Drenched in waves my years had never seen,
I wrestled with the sins of youth, until
Ashore I scrambled to Spring’s dainty feet
And seized the freedom from my battered past.
I gasped, I panted for the earthy warmth,
In which her careless dip and dabble cast
Aripple countless blooms of reveries.
An evergreen chiffon obscured her form—
A marvel I beheld, bewitched, bemused.
Along the hourglass of shapely slopes,
I stole my way beneath the drapes to trace
The scents with which her dewy vale’s perfused
And savoured each and every step towards
The small of her curvaceous back, wherein
I clasped and craved her wolfishly. Amidst
The chirps and cheeps of fledgling love, I pledged
Myself to mount her lofty glades, whose charm’s
Unseen, untouched and unfathomed before.
With rav’ning craze, at the drop-dead ravine
I gazed, amazed—my mouth agape, my grit
Subdued, my wit reduced—spellbound and mute.
A pilgrim breasted her seraphic bust,
A mortal too unworthy for her touch,
Now nursed and nourished in her sun-kissed love.
And then I snuggled up her swanlike neck,
My hair dishevelled by her balmy sighs
That saw the turf and tassels billowed out.
Whilst time stood still atop the windblown crest,
With souls entwined, our cares resigned, and minds
Enraptured by the silent and sublime,
We made a melody of melded breaths
And heaved a harmony with huddled chests.

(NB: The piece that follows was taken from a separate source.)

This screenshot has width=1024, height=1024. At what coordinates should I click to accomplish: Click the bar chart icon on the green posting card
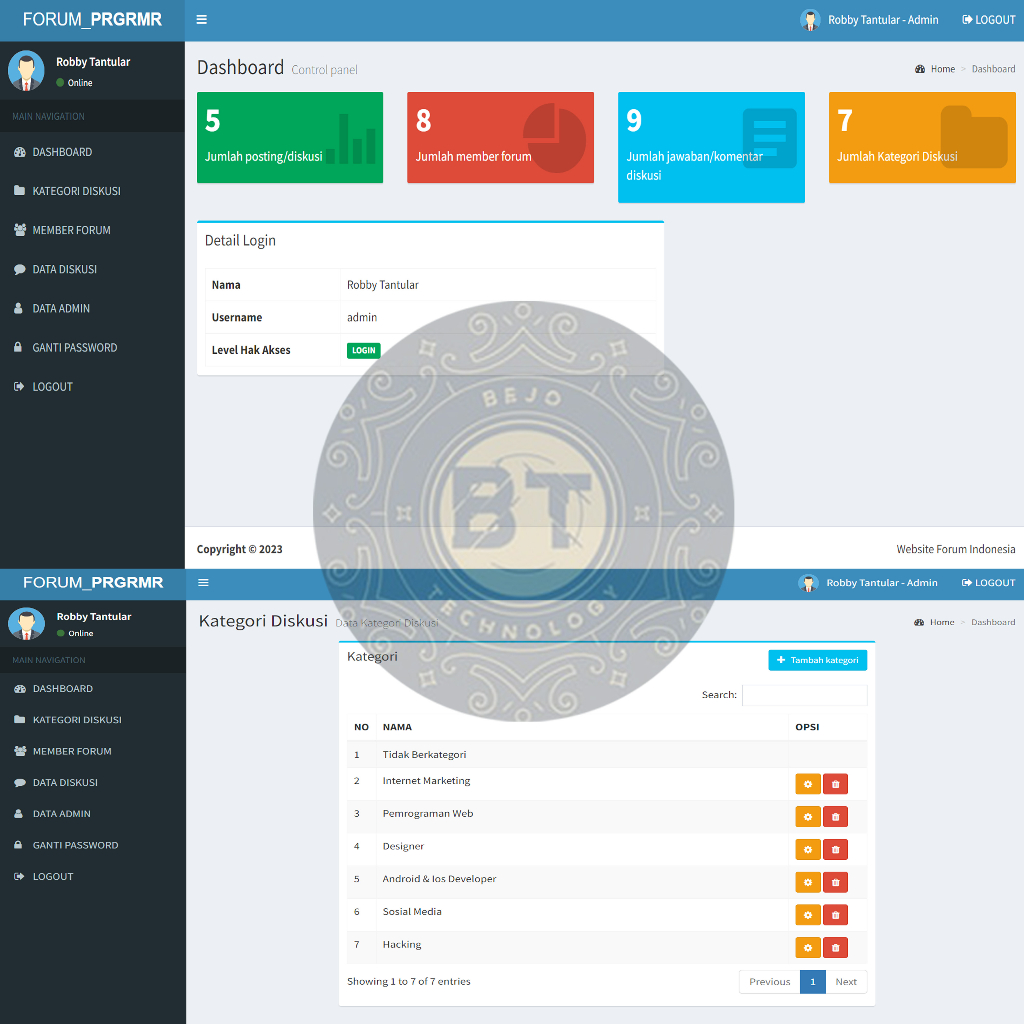coord(357,139)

Forgotten was the sea, the sky, the tides—
The waves they rolled and rolled back far away,
Their crashes drowned out in Spring’s whispered song,
Their spray a sloppy seal of sunset gold
Nonetheless engraved upon our verse.
I’ve just returned from a good friend’s wedding in Taiwan. Reunions of this sort on one hand make me ponder on the transience of our years, while on the other rebuke me for failing to adapt and catch on quick enough.
Several current events have turned out as ridiculous as they’re regrettable, rendering myself increasingly wary and weary for the future—fuming sometimes, fatigued always. Since my hike at our nearby Buffalo Hill half a month ago, I’ve been trying, on and off, to complete this poem. A blank verse read rather like an ode, a forming from the formless that let loose a splatter of my fanciful pleasures—somewhat idyllic, but not quite innocent. Personally, I think this piece has the potential to become a definitive specimen of my poetry that sums up this bleak and wintry season of my growth (or the lack of it); but, for that to happen, both the poet and the poem might require much more refining beforehand.